Chaudhuri desenvolve softwares para plataformas colaborativas em diferentes disciplinas, como Biologia e Física.

Rakhila Pradeep, outra pesquisadora virtual do Estado de Tamil Nadu, diz que ela sempre adorou pesquisas, mas se viu diante da impossibilidade de acessar instituições de ensino.

“O esforço diário para acessar universidades distantes da nossa aldeia é uma jornada pesada e não é prática para nós”, afirma.

“Não conseguimos nos afastar de nossos filhos e parentes idosos por muitos dias.”

Rakhila Pradeep diz que a distância de sua aldeia rural dos centros de pesquisa a impediu por anos de fazer o que mais gosta: estudar

O especialista em biologia computacional UC Jaleel supervisionou muitos dos projetos realizados por estas qualificadas profissionais, e diz que elas são uma fonte inexplorada de talentos.

Relembrando seus dias de faculdade, ele diz que normalmente as estudantes superavam em número – e desempenho – seus contemporâneos homens. Mas em algum momento elas desapareceriam.

“Essas mulheres eram altamente educadas, mas a maioria delas acabaram como donas de casa depois de se casar.”

Jaleel acredita firmemente no modelo das plataformas abertas, particularmente se elas puderem levar medicamentos mais baratos às famílias mais pobres do mundo.

“O objetivo comum é reduzir o tempo e o custo da descoberta de medicamentos, conectar o potencial humano desconectado e mobilizá-lo para fins humanitários”, diz ele.

Conectividade ainda é obstáculo

‘Sonhar é proibido para nós, meninas indianas’, diz Tanusree Chaudhuri (na foto, com as filhas)

Els Torreele, diretora executiva da campanha de acessibilidade da organização Médicos Sem Fronteiras, acredita que ações colaborativas podem ter um papel importante na descoberta de medicamentos acessíveis.

“As colaborações abertas de pesquisa são uma estratégia crucial para avançar e possivelmente acelerar a inovação médica, inclusive na área de doenças negligenciadas, onde o compartilhamento de conhecimento é ainda mais crítico do que em outros campos.”

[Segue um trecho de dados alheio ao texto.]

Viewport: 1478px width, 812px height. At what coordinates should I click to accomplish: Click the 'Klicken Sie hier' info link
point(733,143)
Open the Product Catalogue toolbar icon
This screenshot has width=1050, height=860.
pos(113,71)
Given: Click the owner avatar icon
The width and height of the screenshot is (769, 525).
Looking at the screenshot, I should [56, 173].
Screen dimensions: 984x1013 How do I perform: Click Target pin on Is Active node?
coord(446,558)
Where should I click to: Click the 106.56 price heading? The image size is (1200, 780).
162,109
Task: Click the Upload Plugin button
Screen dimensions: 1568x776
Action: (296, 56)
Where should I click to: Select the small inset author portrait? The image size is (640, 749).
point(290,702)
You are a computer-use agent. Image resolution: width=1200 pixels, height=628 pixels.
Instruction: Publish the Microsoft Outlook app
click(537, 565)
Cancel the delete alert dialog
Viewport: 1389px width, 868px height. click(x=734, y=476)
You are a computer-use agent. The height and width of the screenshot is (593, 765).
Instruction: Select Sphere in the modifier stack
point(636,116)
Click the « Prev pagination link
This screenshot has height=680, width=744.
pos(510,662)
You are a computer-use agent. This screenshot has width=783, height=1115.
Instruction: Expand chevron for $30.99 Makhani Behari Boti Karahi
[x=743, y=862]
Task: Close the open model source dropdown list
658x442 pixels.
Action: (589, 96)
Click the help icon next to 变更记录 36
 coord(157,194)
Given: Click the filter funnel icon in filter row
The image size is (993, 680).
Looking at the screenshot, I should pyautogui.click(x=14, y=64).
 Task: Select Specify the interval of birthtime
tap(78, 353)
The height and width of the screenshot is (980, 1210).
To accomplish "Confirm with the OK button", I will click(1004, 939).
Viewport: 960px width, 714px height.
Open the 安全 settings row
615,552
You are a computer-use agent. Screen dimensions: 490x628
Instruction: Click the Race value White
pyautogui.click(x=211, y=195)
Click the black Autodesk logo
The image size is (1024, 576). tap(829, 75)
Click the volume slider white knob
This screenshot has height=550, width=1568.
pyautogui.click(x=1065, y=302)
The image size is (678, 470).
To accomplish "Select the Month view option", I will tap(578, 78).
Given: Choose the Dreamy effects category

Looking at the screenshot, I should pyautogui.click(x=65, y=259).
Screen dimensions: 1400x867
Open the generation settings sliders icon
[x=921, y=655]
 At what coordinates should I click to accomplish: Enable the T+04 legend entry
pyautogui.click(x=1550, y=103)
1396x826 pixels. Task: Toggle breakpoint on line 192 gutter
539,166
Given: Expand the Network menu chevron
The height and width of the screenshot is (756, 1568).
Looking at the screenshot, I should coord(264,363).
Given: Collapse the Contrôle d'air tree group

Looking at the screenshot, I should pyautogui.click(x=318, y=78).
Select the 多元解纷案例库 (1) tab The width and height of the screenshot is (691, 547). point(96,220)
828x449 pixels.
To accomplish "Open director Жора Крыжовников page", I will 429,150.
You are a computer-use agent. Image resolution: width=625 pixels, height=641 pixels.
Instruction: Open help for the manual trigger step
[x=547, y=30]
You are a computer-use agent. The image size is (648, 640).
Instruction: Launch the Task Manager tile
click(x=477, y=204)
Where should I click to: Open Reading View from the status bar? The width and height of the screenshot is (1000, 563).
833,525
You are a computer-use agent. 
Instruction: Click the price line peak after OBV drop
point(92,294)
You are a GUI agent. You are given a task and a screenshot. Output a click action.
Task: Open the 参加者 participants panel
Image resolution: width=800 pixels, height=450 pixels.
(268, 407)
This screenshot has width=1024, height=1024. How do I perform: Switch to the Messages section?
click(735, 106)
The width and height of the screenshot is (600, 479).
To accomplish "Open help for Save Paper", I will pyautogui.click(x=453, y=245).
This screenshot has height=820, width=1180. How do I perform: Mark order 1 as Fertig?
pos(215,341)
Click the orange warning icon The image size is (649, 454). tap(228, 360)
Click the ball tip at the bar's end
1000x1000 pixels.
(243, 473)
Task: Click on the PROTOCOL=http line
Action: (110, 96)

A Open Source Pharma Foundation, onde trabalha Tanusree Chaudhuri, está em seus estágios iniciais. Por isso, ainda enfrenta desafios como o pouco acesso à internet em muitas áreas rurais.

O financiamento é outra preocupação, embora a fundação tenha recebido verbas do fundo indiano Tata Trusts.

Mas Chaudhuri, que não só tem um título como PhD mas agora é professora assistente, diz que ela e suas alunas planejam trabalhar para que plataformas colaborativas se expandam.

“Sonhar é proibido para para nós, meninas indianas, a menos que tenhamos esse tipo de oportunidade”, afirma.

“Precisamos ter nossos próprios sonhos e nosso próprio sustento.”